▶ _Source data_:
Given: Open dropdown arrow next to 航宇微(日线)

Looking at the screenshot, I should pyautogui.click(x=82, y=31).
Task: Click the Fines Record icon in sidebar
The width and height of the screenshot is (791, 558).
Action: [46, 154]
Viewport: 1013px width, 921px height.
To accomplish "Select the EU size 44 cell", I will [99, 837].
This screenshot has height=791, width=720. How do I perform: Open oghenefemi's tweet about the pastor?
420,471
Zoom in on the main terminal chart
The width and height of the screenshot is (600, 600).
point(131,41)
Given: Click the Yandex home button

...

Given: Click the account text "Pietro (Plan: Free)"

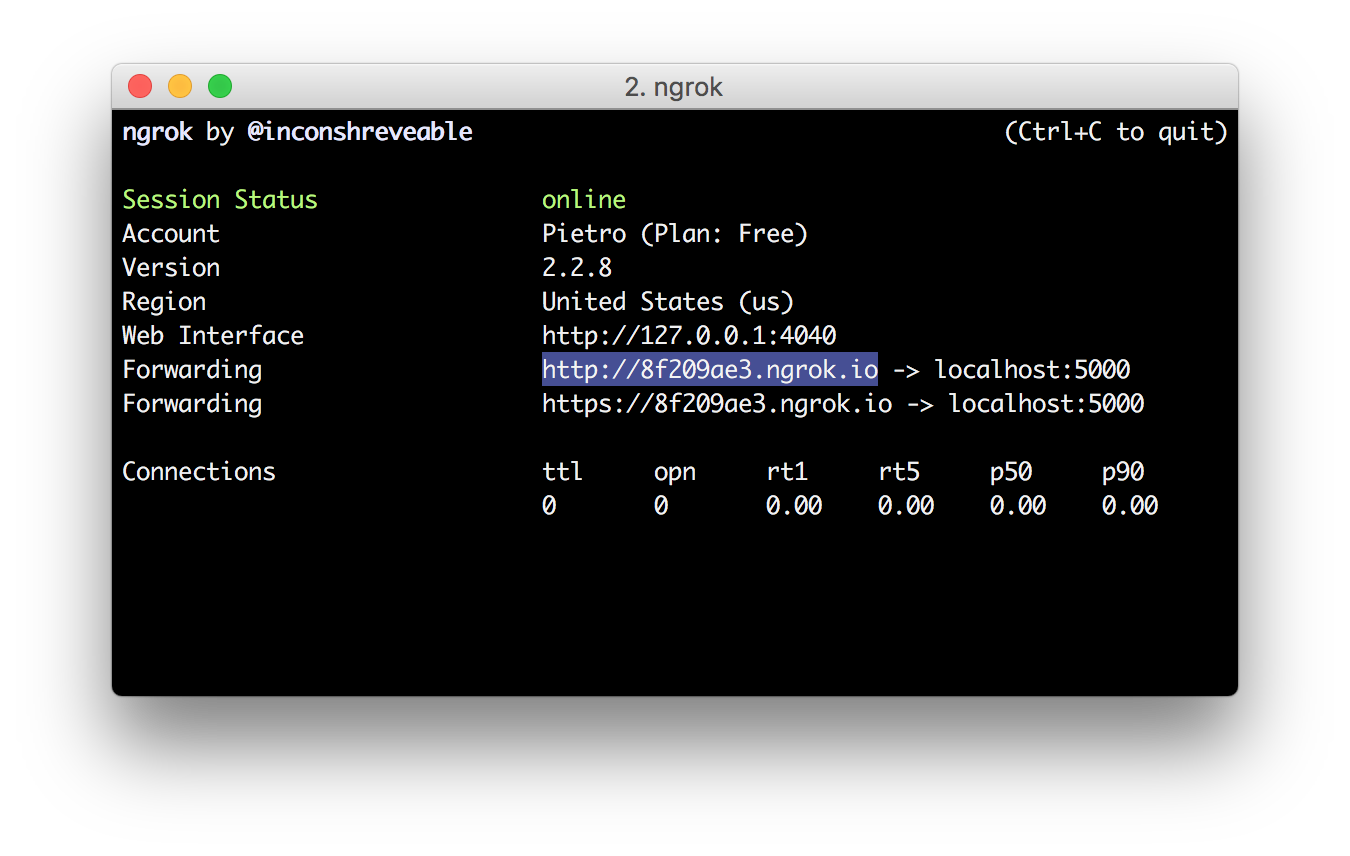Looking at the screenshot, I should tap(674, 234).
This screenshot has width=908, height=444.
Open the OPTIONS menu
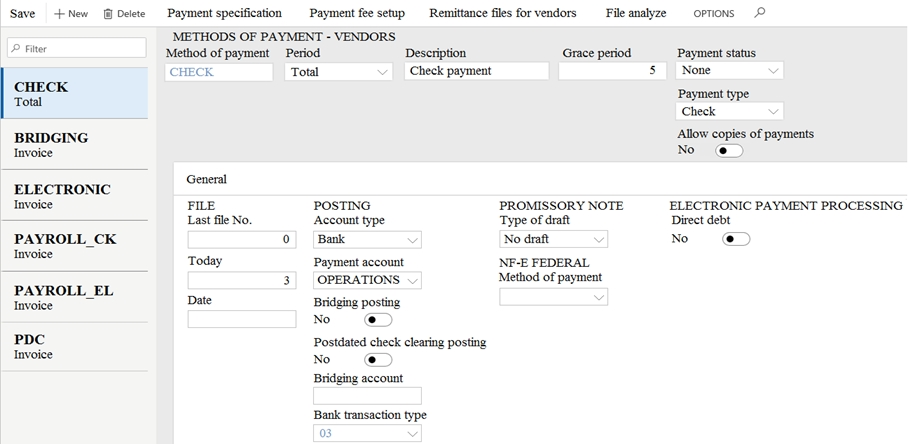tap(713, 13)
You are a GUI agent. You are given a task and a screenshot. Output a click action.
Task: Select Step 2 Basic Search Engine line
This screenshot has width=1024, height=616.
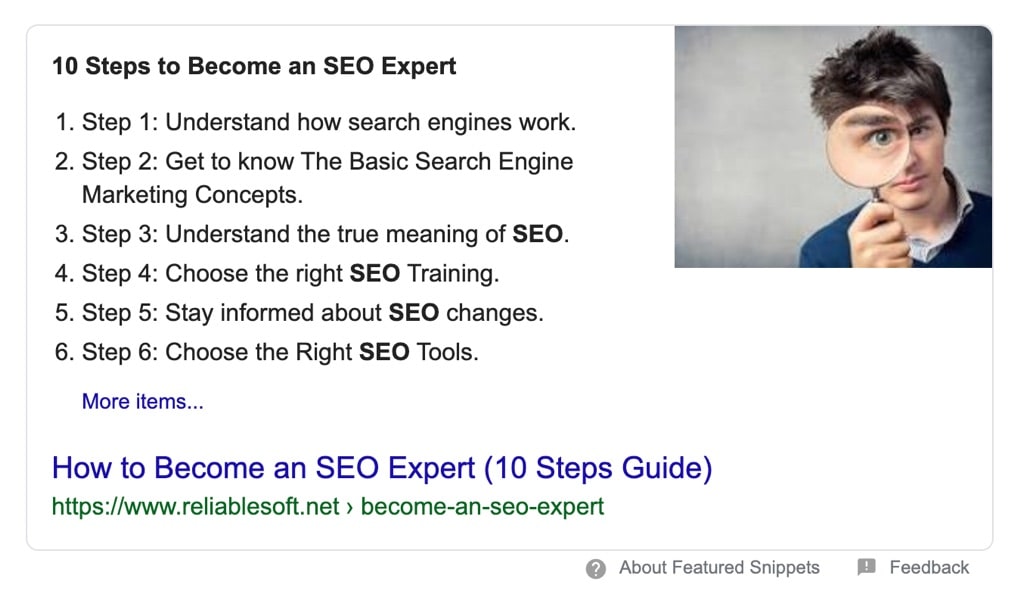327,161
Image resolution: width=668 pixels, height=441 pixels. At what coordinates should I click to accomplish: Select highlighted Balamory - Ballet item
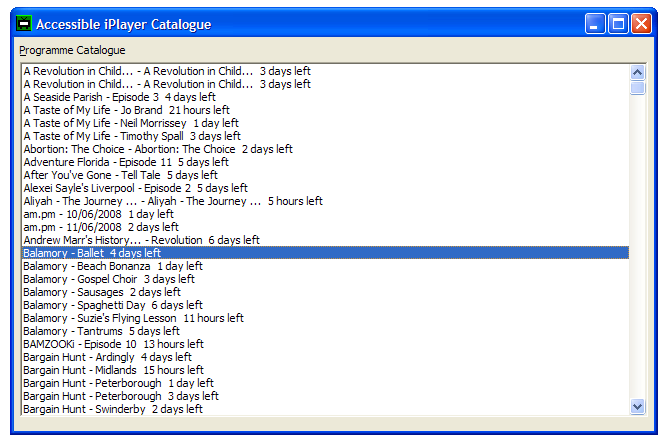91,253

▶ _Your objective_:
Take exactly the lines from the one containing "Given: Open dropdown arrow next to 航宇微(日线)" through the one containing "Given: Click the Yandex home button" in the data above, and output them with nothing added.

▶ _Task solution_:
Given: Open dropdown arrow next to 航宇微(日线)

Looking at the screenshot, I should pyautogui.click(x=82, y=31).
Task: Click the Fines Record icon in sidebar
The width and height of the screenshot is (791, 558).
Action: [46, 154]
Viewport: 1013px width, 921px height.
To accomplish "Select the EU size 44 cell", I will [99, 837].
This screenshot has height=791, width=720. How do I perform: Open oghenefemi's tweet about the pastor?
420,471
Zoom in on the main terminal chart
The width and height of the screenshot is (600, 600).
point(131,41)
Given: Click the Yandex home button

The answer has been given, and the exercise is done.